After the fall of the communist regime in 1989, he was initially in the leadership of the National Salvation Front, but pressure from civil society groups quickly saw him ejected. He was arrested and sent to prison, accused of direct involvement in repressing revolutionary activities in Timișoara and Bucharest, and was incarcerated until 1992. Accounts differ on what in fact occurred: one suggests he had no real power and could not influence events either way, one claims he opposed opening fire on demonstrators in Timișoara, while another states he backed Ceaușescu's decision to use force. Together with Ion Iliescu, who was marginalized during the 1970s, he was among the less dogmatic figures around Ceaușescu. In his last years, he actively attempted to justify the communist dictatorship for the national values he claimed it upheld. Alongside other top party activists, including Manea Mănescu, Ștefan Andrei, and Dumitru Popescu, he promoted the idea of a break between the "Comintern" phase of the 1950s and the later national communism, allegedly patriotic and enlightened.

Although he sought to avoid what Tismăneanu calls the "police-state brutalities and asphyxiating dogmatism of a sclerotic ideology", his defense of the system ignored its classically Stalinist features such as censorship, the Securitate secret police, and hyper-bureaucratic planning. Hence, it was situated within the same intellectual constraints as the Letter of the Six. He discussed the regime during numerous talk-show appearances, where he was countered by representatives of anti-communist civil society groups, and also published his memoirs. He died of heart disease and his body was displayed for public viewing at the Finance Ministry he once headed. This drew criticism from prominent members of the National Liberal Party against then-minister Varujan Vosganian, himself a Liberal. He was buried at Cernica Monastery following a Romanian Orthodox service.

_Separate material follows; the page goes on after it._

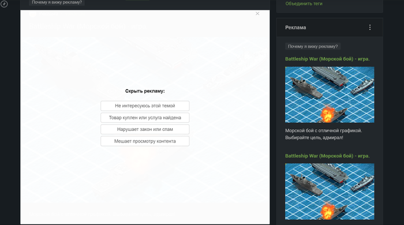Viewport: 404px width, 225px height.
Task: Click the second battleship ad image
Action: pyautogui.click(x=330, y=192)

He and his wife Lidia had six children. Of these, a son (Serghei) and two daughters (Donca and Lidia) were biological children, while two sons and a daughter were adopted. Adopting children was fashionable among party elites at the time and helped solidify his position. His granddaughter, through Lidia, is Oana Niculescu-Mizil, herself a politician. Donca was in a ten-year relationship with Nicolae and Elena Ceaușescu's son Nicu; Elena disapproved and intervened to end the romance. Later, Niculescu-Mizil and Nicu Ceaușescu were cellmates at Jilava Prison for six months. Serghei is considered the rebel of the family.